Tuesday, November 21, 2017

Elie Wiesel



Elie Wiesel was born in 1928 in … Romania. During World War II, he, with his family and other Jews from the area, were deported to the German concentration and extermination camps, where his parents and little sister perished. Wiesel and his two older sisters survived. Liberated from Buchenwald in 1945 by advancing Allied troops, he was taken to Paris where he studied at the Sorbonne and worked as a journalist.

In 1958, he published his first book,… a memoir of his experiences in the concentration camps. …  In his many lectures, Wiesel has concerned himself with the situation of the Jews and other groups who have suffered persecution and death because of their religion, race or national origin. ….[1]

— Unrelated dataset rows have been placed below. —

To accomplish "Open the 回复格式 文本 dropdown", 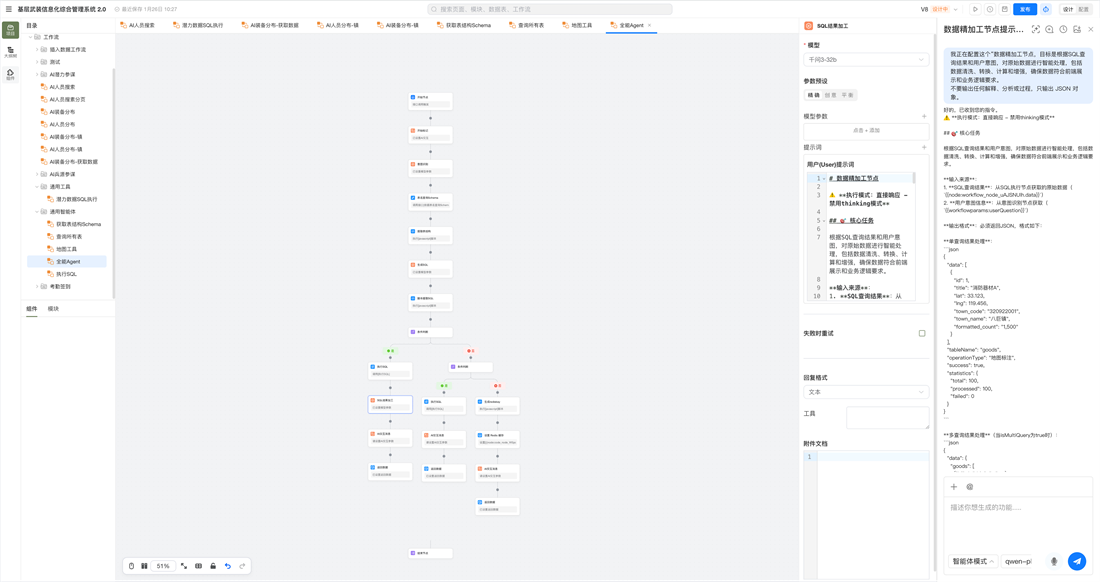I will [866, 392].
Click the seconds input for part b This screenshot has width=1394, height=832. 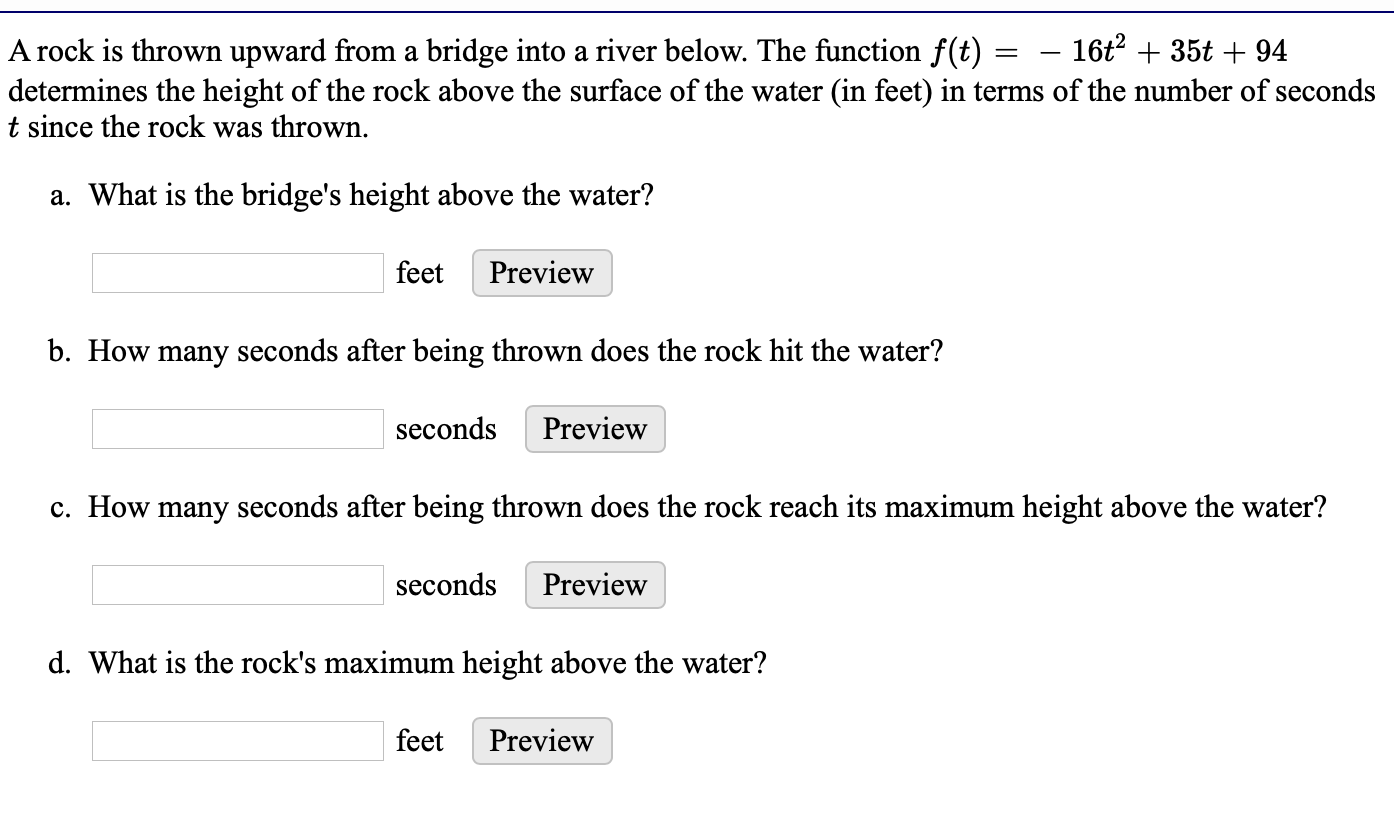pyautogui.click(x=236, y=428)
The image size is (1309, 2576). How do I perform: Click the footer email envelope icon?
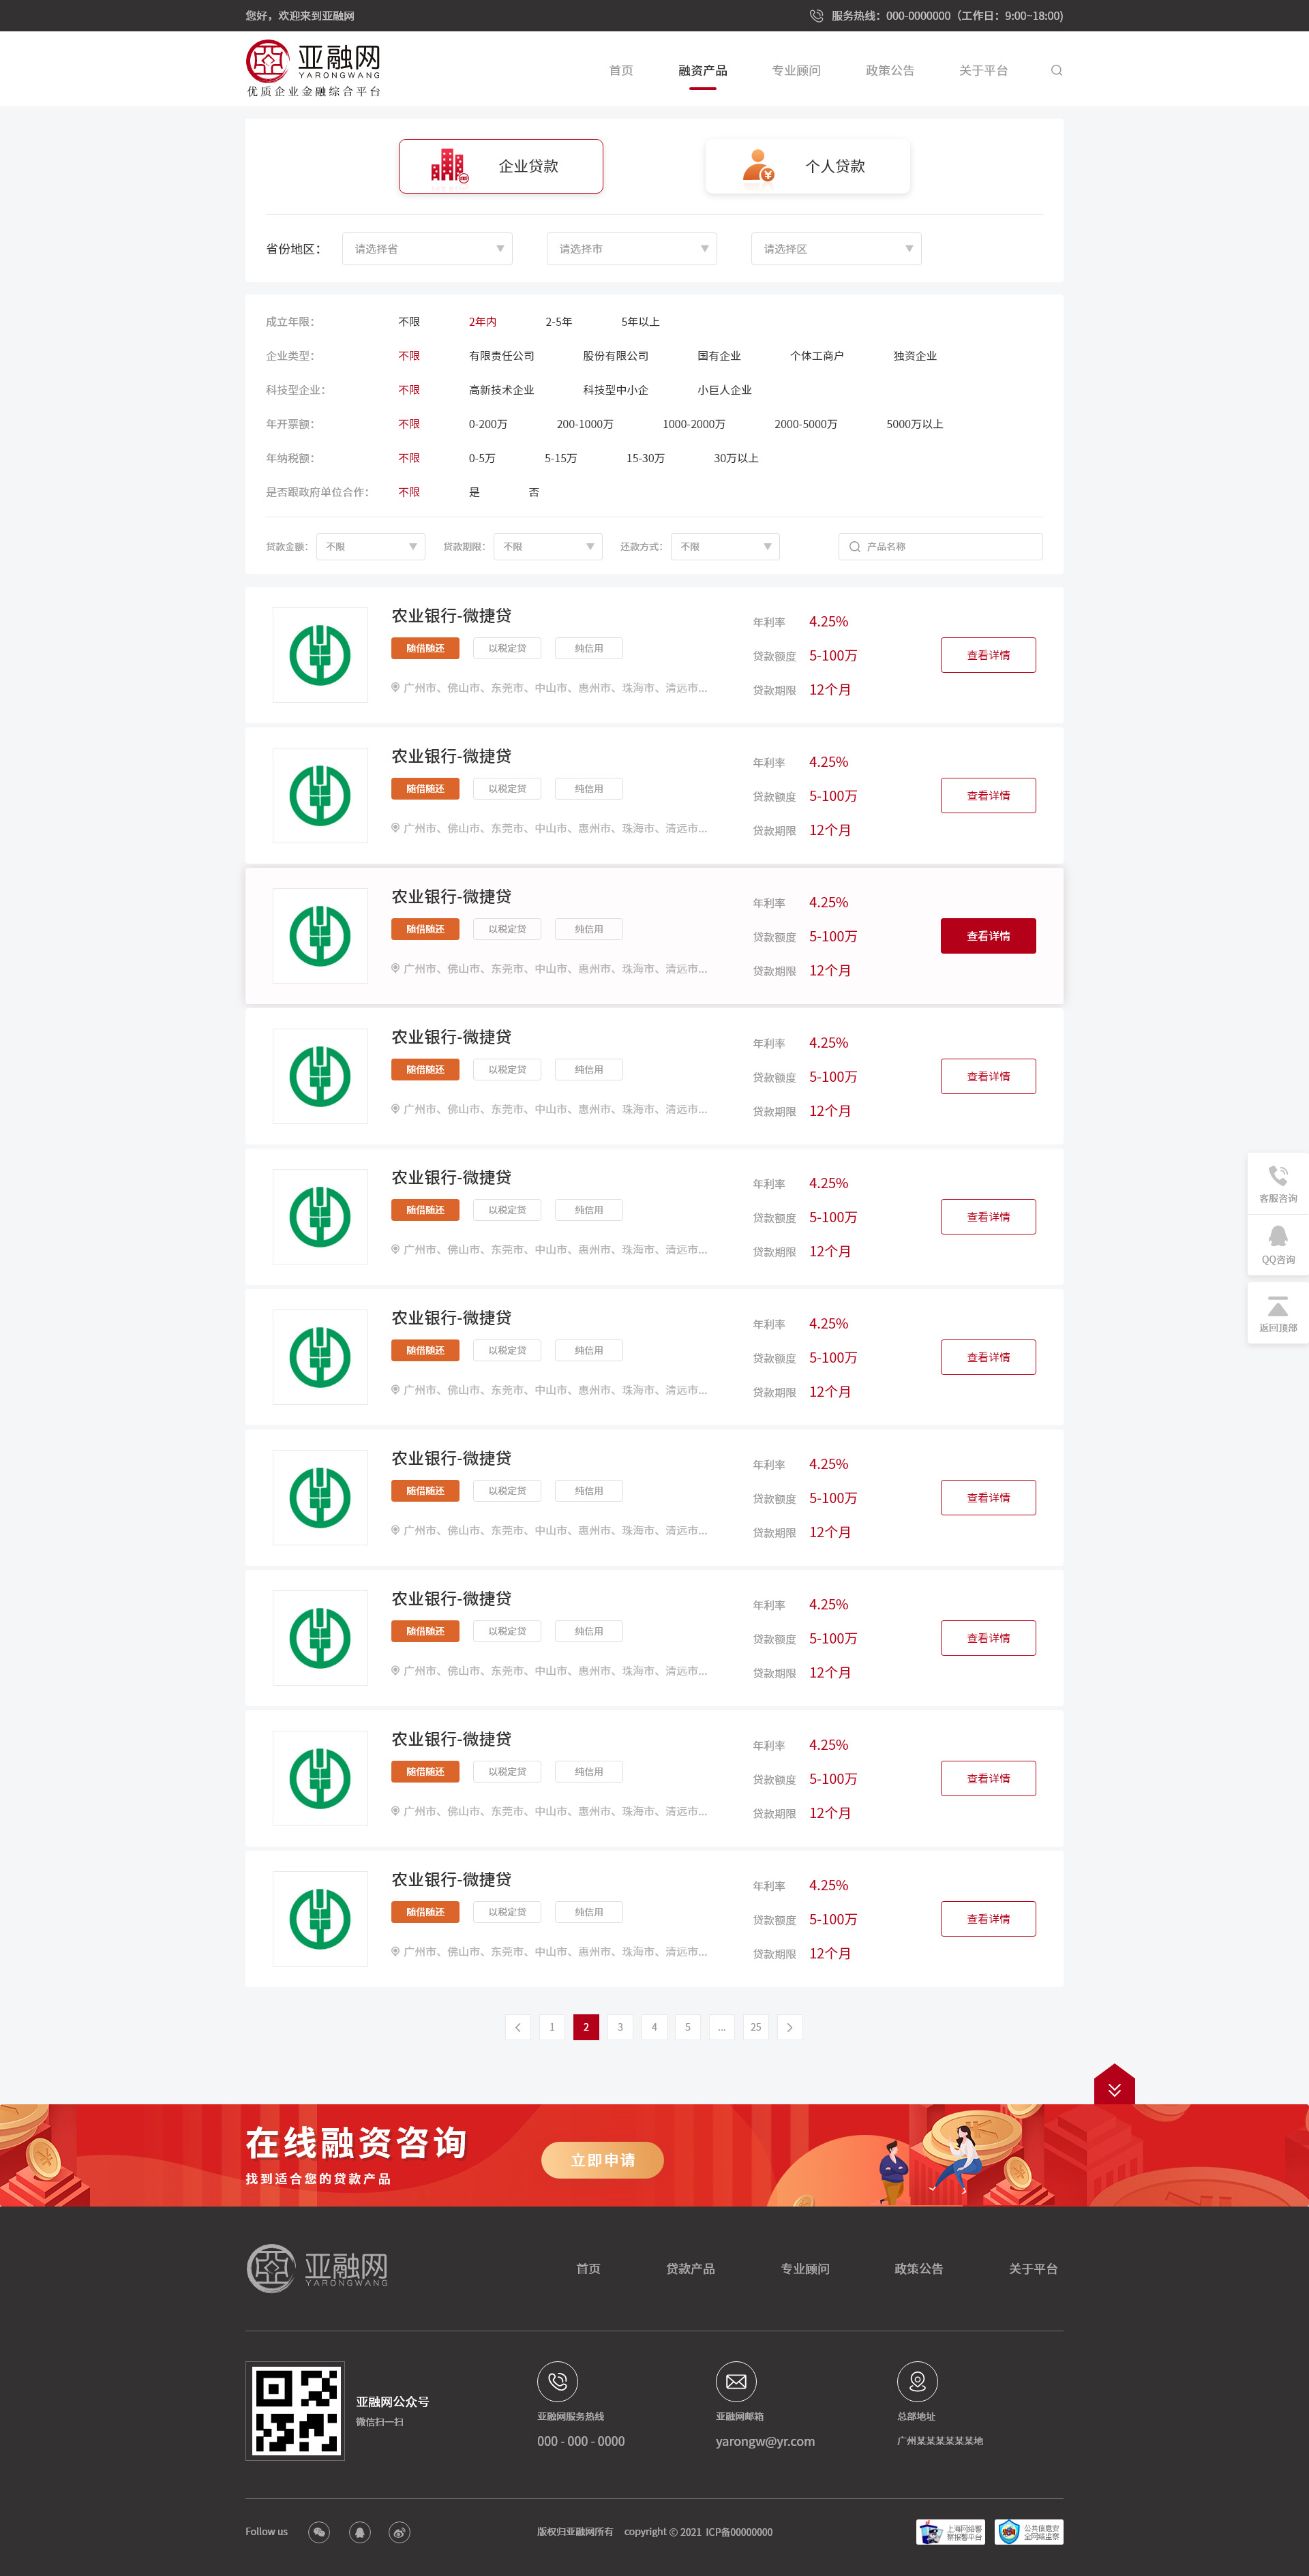coord(735,2382)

Wiesel was awarded the Nobel Peace Prize in 1987.  The Committee stated “Wiesel is a messenger to mankind; his message is one of peace, atonement and human dignity. …. His message is based on his own personal experience of total humiliation and of the utter contempt for humanity shown in Hitler's death camps. ….[2]
Wiesel died in 2016.

Here are some thought-provoking quotes from the Peace Prize winner:

The opposite of love is not hate, it’s indifference.  … The opposite of faith is not heresy, it’s indifference.  And the opposite of life is not death, it’s indifference.  Because of indifference, one dies before one actually dies. To be in the window and watch people being sent to concentration camps or being attacked in the street and do nothing, that's being dead.[3]

Reminds me of that passage in Revelations about being lukewarm…[4]

No human race is superior; no religious faith is inferior. All collective judgments are wrong. Only racists make them.[5]

Well, that’s been a theme of this blog all year….

The greatest commandment to me in the Bible is not the Ten Commandments. … My commandment is ‘Thou shall not stand idly by.’ Which means, when you witness an injustice: Don’t stand idly by. When you hear of a person or a group being persecuted: Do not stand idly by. When there is something wrong with the community around you or far away: Do not stand idly by. You must intervene. You must interfere. And that is actually the motto of human rights.

And there is the challenge:  To have the moral courage to act on your convictions. 

I would hope, with the help of God, I could. 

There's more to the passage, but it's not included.